Text to read
============================================================

Tarek Abbes

Protocol analysis in intrusion detection using decision tree

Network based intrusion detection are the most deployed IDS. They frequently rely on signature matching detection method and focus on the security of low level network protocols. Because of the large number of false positives from one side, and the incapacity to detect some attack types from another side, IDS must allow more interest to the monitoring of application level protocols. We propose in this paper a combination of pattern matching and protocol analysis approaches. While the first method of detection relies on a multipattern matching strategy, the second one benefits from an efficient decision tree adaptive to the network traffic characteristics.

An inference system for detecting firewall filtering rules anomalies

Firewalls are crucial equipments for protecting private networks. However by only deploying firewalls, administrators are far from securing their enterprises networks. Bad configurations may cause serious security breaches and network vulnerabilities. In particular, conflicting filtering rules lead to block legitimate traffic or to accept unwanted packets. We present in this paper a new classification method to detect overlaps between packet filters within one firewall. Our method processes a set of filtering rules that have a variable number of fields. A field has a range of values, represented by an interval or a variable length bit string, that may intersect with the corresponding field ranges of other rules. In order to detect overlaps we organize the conditions of each filtering rule in such a way that we can quickly separate non overlapping rules. This strategy allows us to avoid considering the entire rule header in many cases.

Misbehavior Detection Using Implicit Trust Relations in the AODV Routing Protocol

Trust is one of the basic assumptions that we use in every day life. In ad hoc networks, routing protocols implement trust implicitly between the nodes of the network. Unfortunately, the implicit trust relations are not used by nodes whereas the attacks on ad hoc routing protocols precisely lead to the violation of at least one of these trust relations.In this paper, we demonstrate that a node can use these implicit trust relations to reason on neighbor behaviors to detect malicious nodes. We first formalize implicit trust relations of the AODV protocol. Then, we show that, given these relations, a node is able to reason on the actions performed by its neighbors and so deduce information about their knowledge. Finally, we discuss how these relations and the deduced information can be used to supervise the neighbor behavior and detect malicious nodes.

============================================================

Supplied data
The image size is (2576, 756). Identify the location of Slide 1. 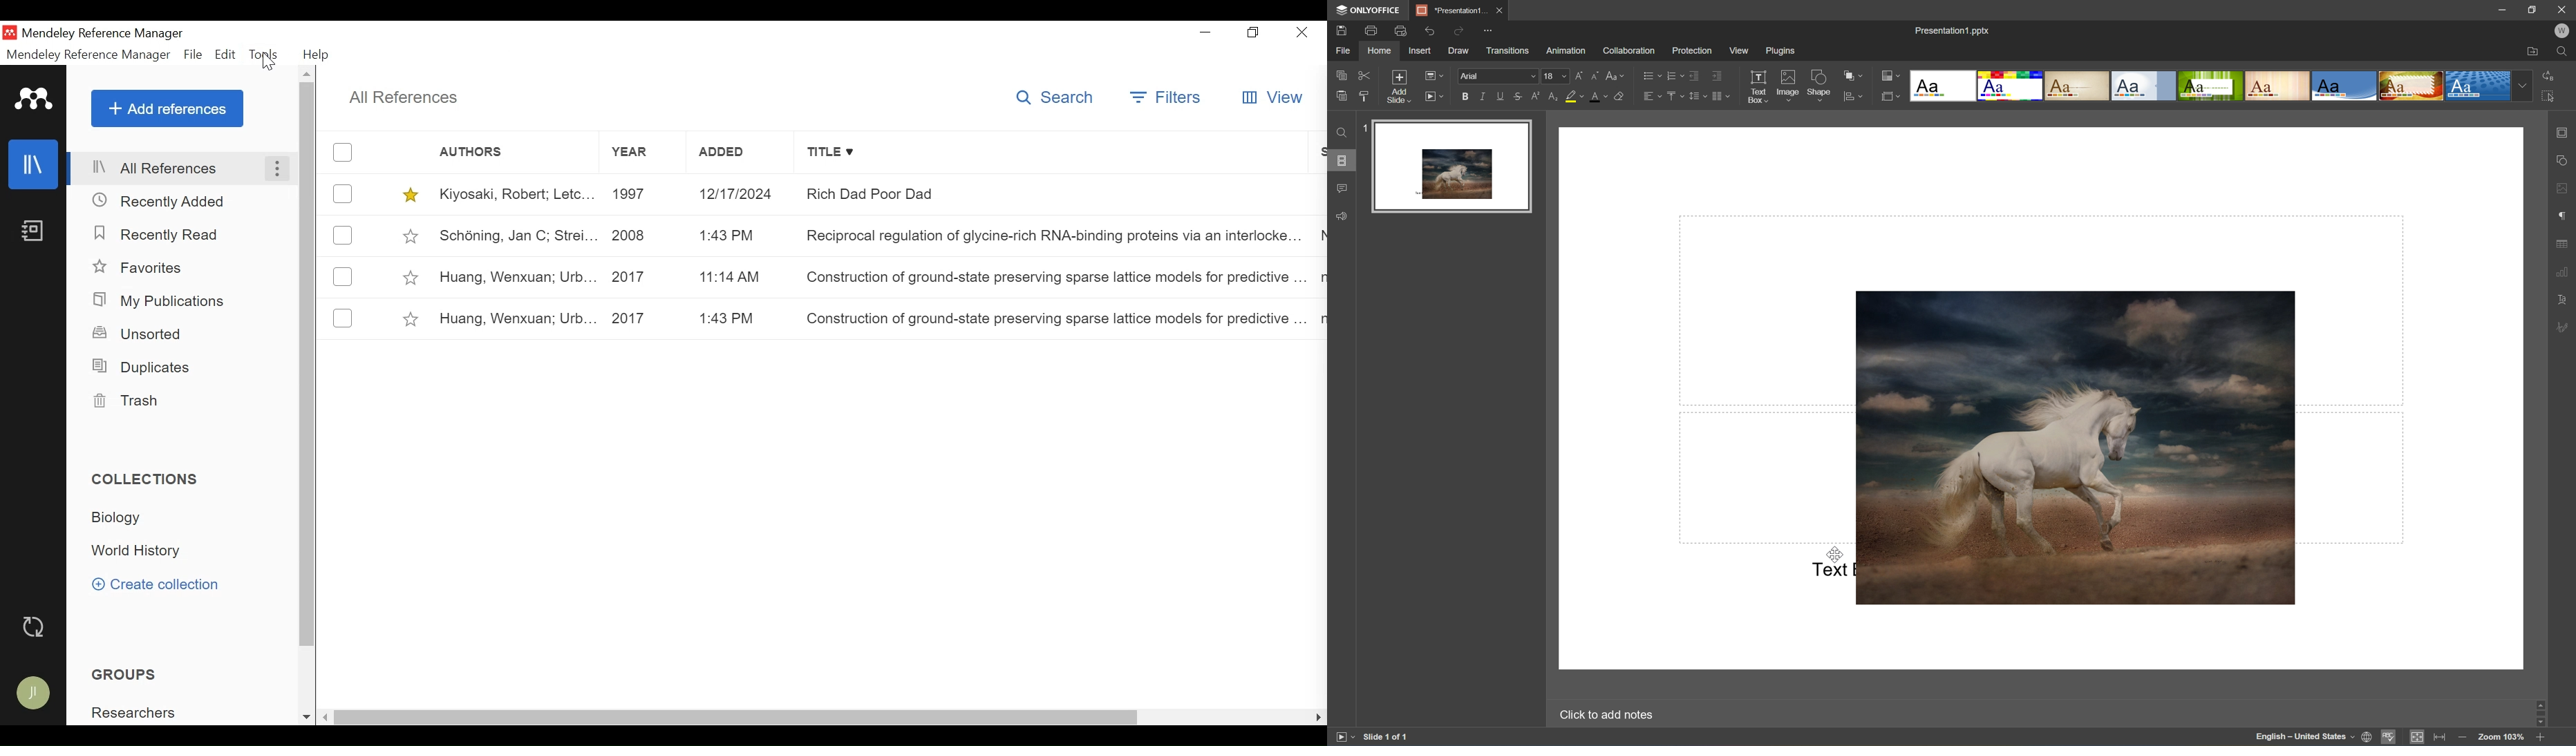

============================================================

Can you write the next part of the network security paper abstracts, continuing from their last sentence?

Honeypot router for routing protocols protection

Routing protocols are essential for interconnecting networks; however they may enclose several vulnerabilities that can be exploited by malicious attackers. For example, an attacker may send forged packets to a router with the intention of changing or corrupting the routing table, which in turn can reduce the network connectivity and degrade the router functionalities. To prevent and detect such attacks, several security techniques are available like firewall, authentication mechanisms and intrusion detection system (IDS). Nevertheless these security methods encounter some problems, especially when dealing with new attacks. Relying on additional security principles seems to be important to well protect network connectivity offered by routers. In this paper, we propose using honeypot to protect routing protocols. Honeypot is particularly useful to attract attackers, driving them away real routers and allowing the administrators to be aware about intrusion attempts on their networks and the employed techniques that can be recent. Our solution (Honeypot Router) is to deploy a honeypot playing the role of a router. The honeypot is based on routing software called Quagga and other tools for traffic capture and analysis. The entire solution supervises all routing traffic, so it detects and studies new attacks against routing protocols (RIP, OSPF and BGP).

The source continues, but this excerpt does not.